• **About this exercise**
Reproduce, without any change, the span of lines from the opening of the records below to the line containing "Given: Click Nameplate capacity input field", inclusive.

[Stored data entries]
━━━━━━━━━━━━━━━━
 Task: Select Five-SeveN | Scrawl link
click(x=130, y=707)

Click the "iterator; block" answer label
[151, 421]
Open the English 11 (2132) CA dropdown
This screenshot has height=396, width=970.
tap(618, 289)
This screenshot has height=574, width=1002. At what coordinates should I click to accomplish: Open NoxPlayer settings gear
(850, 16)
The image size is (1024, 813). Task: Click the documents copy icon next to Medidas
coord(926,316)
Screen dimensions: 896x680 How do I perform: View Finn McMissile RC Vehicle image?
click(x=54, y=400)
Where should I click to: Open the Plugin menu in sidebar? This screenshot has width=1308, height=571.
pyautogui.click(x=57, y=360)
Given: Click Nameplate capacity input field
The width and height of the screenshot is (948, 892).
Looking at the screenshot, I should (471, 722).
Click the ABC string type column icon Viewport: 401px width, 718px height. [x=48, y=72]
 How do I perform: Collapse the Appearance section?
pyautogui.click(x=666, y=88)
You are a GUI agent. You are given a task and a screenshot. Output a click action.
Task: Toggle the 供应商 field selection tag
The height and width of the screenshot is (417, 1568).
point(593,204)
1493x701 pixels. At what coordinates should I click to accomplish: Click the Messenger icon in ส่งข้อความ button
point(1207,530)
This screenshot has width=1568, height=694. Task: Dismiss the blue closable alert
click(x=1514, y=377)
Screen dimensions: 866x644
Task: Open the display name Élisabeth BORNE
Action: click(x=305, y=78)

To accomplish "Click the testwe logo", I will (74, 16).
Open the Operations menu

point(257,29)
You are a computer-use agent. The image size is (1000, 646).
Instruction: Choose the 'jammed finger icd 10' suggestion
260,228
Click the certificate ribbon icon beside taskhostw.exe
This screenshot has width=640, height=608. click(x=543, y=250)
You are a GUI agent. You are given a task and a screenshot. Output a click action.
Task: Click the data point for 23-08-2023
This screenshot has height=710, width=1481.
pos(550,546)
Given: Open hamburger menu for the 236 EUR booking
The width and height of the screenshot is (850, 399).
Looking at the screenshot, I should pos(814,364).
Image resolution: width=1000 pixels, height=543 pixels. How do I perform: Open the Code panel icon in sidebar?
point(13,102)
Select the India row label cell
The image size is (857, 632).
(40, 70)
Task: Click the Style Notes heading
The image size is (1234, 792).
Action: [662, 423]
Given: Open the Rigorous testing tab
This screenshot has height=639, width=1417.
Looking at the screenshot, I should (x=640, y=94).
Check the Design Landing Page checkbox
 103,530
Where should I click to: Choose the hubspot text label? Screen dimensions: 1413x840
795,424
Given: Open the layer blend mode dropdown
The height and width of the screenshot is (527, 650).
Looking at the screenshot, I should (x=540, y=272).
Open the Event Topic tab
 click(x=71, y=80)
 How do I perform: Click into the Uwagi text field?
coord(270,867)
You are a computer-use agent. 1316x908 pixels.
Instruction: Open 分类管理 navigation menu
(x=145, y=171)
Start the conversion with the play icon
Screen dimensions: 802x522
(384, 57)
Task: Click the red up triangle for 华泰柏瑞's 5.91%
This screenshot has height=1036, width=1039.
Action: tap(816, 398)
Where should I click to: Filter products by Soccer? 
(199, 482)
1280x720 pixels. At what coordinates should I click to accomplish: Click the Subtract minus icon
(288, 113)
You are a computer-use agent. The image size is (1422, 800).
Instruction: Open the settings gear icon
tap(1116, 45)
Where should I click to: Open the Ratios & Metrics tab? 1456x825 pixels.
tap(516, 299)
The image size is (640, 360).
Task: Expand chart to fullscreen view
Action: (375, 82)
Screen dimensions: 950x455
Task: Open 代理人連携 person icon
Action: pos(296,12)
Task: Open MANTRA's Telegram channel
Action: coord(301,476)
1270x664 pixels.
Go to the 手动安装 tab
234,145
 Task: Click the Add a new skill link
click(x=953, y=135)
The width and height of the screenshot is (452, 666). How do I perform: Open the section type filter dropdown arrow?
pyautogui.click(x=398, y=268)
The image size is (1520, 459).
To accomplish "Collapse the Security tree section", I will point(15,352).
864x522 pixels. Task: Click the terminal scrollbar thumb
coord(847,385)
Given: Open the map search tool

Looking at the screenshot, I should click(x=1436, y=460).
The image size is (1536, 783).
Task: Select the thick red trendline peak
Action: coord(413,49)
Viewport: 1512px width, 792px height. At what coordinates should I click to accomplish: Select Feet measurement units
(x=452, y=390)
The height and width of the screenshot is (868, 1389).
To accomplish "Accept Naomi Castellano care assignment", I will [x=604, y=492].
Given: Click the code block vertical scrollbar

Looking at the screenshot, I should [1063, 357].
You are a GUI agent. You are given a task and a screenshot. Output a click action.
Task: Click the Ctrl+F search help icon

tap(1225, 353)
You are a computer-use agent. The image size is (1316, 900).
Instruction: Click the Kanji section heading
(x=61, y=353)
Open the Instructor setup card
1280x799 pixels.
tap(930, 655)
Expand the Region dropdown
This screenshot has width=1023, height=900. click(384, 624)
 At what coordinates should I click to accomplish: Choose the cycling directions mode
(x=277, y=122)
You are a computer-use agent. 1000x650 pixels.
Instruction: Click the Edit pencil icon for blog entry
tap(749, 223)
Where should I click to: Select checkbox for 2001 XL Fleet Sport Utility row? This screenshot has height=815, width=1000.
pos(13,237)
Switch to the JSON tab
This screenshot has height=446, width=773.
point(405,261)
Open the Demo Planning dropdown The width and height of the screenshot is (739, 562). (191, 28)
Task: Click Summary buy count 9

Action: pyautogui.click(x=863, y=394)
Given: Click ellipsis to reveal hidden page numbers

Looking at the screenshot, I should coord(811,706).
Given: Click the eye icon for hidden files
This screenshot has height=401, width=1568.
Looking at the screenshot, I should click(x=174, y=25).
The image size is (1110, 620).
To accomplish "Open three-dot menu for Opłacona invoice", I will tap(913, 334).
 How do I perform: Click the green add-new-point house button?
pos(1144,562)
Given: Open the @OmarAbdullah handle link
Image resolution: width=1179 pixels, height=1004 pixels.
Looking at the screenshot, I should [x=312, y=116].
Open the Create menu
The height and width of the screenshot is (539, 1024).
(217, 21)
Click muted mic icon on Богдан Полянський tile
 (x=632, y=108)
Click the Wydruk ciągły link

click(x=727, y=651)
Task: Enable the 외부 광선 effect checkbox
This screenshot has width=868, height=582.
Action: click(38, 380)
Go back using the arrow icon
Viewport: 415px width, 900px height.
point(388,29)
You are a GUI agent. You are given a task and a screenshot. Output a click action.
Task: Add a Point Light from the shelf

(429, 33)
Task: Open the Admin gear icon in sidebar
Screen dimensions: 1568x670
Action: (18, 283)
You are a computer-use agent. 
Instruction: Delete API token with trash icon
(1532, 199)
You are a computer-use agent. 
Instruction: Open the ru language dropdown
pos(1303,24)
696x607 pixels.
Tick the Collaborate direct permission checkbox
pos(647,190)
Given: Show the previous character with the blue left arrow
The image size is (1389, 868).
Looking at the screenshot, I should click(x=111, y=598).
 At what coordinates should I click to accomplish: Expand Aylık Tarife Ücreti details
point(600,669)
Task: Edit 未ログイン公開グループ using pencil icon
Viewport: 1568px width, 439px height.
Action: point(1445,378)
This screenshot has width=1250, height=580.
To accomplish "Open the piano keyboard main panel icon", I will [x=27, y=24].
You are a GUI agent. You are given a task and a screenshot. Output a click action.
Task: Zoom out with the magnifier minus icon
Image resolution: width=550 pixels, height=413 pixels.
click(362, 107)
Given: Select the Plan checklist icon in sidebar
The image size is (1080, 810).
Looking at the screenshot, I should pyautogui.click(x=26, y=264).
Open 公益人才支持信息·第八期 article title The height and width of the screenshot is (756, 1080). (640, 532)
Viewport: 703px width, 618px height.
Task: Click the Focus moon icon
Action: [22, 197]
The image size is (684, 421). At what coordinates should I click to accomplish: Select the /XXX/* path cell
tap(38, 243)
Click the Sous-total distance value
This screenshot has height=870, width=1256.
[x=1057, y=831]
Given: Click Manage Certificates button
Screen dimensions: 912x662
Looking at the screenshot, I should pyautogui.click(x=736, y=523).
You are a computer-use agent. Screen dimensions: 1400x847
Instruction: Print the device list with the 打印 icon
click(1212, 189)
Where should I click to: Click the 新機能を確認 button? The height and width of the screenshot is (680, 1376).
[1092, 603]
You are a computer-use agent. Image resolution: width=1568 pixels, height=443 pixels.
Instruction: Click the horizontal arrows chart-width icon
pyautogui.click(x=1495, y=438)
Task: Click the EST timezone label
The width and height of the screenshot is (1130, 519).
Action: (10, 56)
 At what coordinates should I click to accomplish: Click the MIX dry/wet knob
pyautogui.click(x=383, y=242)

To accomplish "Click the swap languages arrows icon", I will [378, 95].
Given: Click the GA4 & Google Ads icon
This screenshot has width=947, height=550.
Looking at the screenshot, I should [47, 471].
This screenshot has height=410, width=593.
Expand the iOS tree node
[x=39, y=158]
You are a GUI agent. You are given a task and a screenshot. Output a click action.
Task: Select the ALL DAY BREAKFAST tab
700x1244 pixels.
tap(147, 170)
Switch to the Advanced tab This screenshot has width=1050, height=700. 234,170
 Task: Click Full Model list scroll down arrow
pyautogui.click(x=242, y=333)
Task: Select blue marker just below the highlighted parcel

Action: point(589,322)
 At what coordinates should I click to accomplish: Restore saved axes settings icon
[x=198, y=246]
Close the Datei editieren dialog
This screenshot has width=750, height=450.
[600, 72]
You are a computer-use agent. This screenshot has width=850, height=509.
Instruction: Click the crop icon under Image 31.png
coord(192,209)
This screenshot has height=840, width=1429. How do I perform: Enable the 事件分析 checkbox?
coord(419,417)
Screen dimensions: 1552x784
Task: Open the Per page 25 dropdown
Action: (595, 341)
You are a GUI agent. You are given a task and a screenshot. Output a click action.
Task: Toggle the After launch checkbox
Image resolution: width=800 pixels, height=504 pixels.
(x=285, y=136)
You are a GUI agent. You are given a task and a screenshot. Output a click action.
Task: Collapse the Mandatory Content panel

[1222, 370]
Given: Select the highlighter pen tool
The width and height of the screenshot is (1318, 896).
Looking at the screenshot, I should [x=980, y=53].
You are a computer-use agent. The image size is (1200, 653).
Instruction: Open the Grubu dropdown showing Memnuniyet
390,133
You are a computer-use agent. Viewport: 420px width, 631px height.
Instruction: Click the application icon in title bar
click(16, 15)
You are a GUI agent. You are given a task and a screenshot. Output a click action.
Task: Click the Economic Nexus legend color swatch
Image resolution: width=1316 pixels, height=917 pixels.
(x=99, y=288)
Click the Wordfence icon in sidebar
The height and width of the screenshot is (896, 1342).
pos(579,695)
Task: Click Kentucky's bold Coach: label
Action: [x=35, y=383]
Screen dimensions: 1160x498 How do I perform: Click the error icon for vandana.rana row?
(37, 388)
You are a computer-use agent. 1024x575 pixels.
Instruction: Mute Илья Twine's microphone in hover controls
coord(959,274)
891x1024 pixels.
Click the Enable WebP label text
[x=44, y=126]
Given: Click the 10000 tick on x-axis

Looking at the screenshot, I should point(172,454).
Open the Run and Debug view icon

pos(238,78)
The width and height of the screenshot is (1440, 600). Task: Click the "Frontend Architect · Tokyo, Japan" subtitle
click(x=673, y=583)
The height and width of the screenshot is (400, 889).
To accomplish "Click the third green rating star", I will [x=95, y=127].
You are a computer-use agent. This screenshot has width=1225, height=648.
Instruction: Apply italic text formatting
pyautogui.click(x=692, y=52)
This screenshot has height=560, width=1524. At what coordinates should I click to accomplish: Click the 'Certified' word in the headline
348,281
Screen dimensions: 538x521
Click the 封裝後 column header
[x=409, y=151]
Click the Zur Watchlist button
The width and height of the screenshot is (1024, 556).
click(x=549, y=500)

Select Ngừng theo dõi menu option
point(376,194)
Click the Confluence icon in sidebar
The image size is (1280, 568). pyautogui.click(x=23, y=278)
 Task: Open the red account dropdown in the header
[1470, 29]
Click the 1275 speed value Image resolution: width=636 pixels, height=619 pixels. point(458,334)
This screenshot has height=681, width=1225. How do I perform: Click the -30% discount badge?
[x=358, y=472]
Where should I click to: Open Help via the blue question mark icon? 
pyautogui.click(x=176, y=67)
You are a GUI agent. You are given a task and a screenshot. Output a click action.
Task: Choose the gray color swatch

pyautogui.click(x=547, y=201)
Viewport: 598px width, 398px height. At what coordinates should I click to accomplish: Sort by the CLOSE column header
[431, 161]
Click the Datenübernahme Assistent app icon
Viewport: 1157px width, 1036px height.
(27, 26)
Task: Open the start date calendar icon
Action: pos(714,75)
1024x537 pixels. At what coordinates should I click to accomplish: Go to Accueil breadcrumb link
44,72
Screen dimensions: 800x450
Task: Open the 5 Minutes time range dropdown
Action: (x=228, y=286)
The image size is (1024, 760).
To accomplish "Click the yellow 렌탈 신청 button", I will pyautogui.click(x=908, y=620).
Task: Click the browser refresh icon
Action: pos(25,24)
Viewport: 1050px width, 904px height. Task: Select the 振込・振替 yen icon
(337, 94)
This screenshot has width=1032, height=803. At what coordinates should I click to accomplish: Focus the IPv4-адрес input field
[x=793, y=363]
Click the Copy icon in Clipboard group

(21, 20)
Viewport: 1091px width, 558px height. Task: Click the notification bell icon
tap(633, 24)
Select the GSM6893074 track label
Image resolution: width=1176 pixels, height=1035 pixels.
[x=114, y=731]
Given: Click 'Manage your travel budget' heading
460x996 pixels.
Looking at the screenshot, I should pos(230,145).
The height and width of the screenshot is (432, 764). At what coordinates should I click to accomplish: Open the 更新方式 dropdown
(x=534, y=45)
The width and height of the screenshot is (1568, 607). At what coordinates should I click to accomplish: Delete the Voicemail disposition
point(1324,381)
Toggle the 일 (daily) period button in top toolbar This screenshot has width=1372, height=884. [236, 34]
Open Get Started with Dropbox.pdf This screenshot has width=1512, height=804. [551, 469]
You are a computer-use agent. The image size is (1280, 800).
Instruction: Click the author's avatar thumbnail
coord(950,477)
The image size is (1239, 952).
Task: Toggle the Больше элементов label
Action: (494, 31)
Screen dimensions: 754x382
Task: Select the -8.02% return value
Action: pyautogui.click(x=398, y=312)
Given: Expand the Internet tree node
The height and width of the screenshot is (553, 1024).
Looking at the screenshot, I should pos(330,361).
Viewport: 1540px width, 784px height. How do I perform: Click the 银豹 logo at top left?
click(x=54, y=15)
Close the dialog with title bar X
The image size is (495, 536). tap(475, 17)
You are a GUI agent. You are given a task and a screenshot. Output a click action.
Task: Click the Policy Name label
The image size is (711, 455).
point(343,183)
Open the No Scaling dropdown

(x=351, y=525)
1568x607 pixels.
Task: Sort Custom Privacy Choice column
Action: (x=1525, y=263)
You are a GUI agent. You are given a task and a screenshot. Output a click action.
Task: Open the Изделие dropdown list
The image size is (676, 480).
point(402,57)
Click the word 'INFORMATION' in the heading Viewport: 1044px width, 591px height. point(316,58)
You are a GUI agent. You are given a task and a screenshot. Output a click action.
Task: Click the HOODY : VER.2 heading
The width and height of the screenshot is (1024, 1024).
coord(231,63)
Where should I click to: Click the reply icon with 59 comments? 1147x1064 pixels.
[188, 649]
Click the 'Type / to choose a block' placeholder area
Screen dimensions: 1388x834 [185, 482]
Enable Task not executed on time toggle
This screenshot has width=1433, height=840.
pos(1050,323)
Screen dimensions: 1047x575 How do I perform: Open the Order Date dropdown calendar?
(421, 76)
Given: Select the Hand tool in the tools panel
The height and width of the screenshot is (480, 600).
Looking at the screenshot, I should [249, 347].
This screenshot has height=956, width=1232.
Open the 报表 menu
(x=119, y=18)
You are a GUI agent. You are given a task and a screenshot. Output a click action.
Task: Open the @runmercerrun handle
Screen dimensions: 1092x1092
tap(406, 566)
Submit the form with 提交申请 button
━━━━━━━━━━━━━━━━
• **Exercise output**
 Task: Select Five-SeveN | Scrawl link
click(x=130, y=707)

Click the "iterator; block" answer label
[151, 421]
Open the English 11 (2132) CA dropdown
This screenshot has height=396, width=970.
tap(618, 289)
This screenshot has height=574, width=1002. At what coordinates should I click to accomplish: Open NoxPlayer settings gear
(850, 16)
The image size is (1024, 813). Task: Click the documents copy icon next to Medidas
coord(926,316)
Screen dimensions: 896x680 How do I perform: View Finn McMissile RC Vehicle image?
click(x=54, y=400)
Where should I click to: Open the Plugin menu in sidebar? This screenshot has width=1308, height=571.
pyautogui.click(x=57, y=360)
Given: Click Nameplate capacity input field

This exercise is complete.